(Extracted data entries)
-------------------------

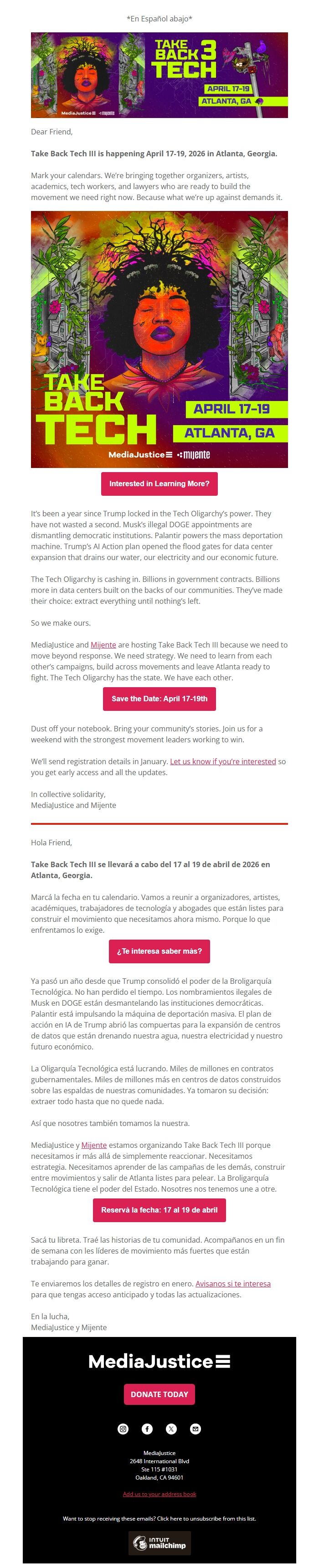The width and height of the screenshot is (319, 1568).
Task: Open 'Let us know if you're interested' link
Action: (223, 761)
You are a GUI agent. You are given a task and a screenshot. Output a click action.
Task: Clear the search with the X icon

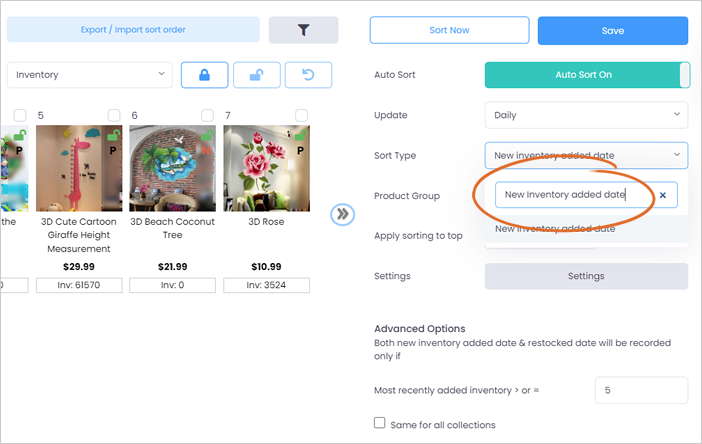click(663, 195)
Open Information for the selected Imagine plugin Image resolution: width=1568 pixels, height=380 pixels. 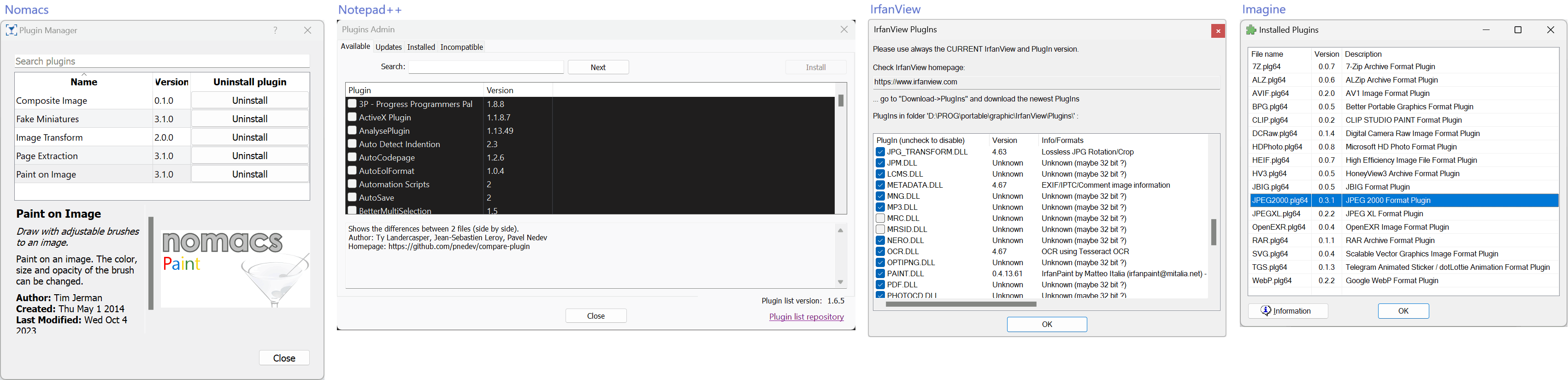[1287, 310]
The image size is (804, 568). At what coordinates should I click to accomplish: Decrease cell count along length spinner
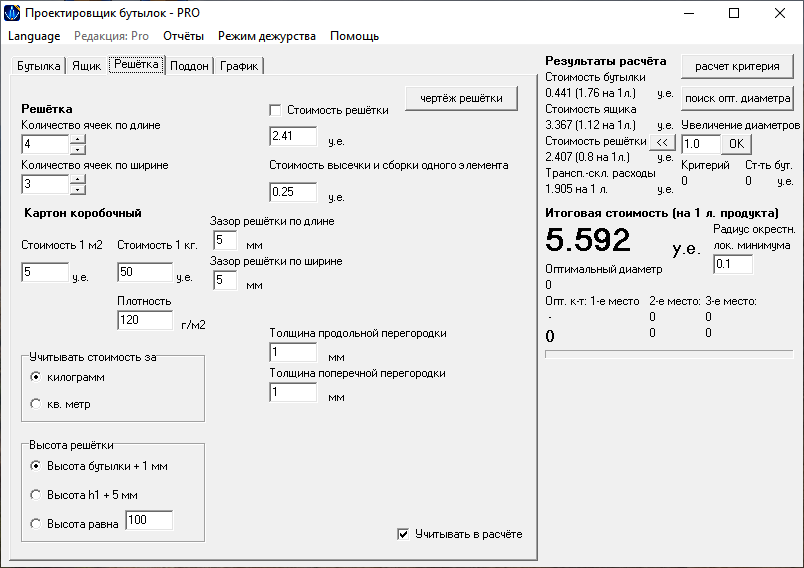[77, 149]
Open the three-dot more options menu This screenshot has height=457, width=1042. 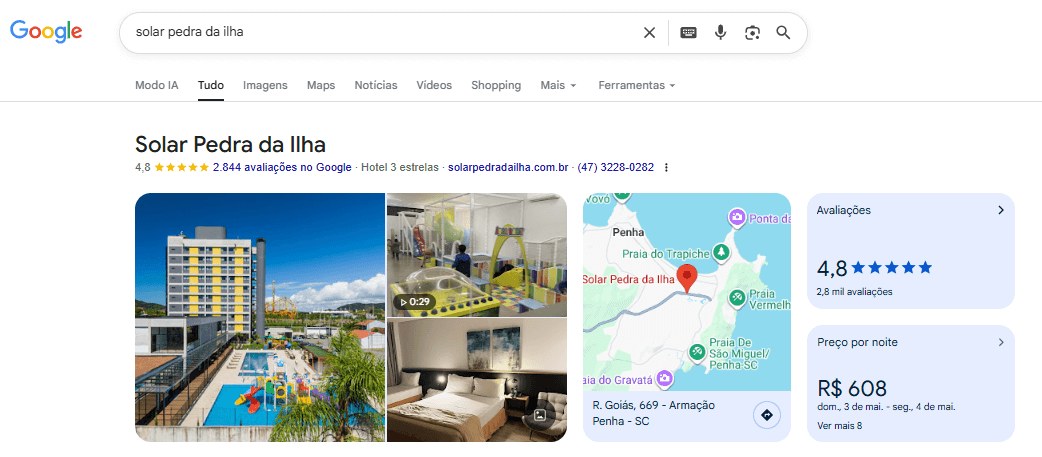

-------------------------

→ **Work instructions**:
Reproduce exactly, and only, the part of the entries above that runs from the line with "The image size" to the last line, both included. Pictures stay out.

→ **Response**:
The image size is (804, 568). At what coordinates should I click to accomplish: Decrease cell count along length spinner
[77, 149]
Open the three-dot more options menu This screenshot has height=457, width=1042. 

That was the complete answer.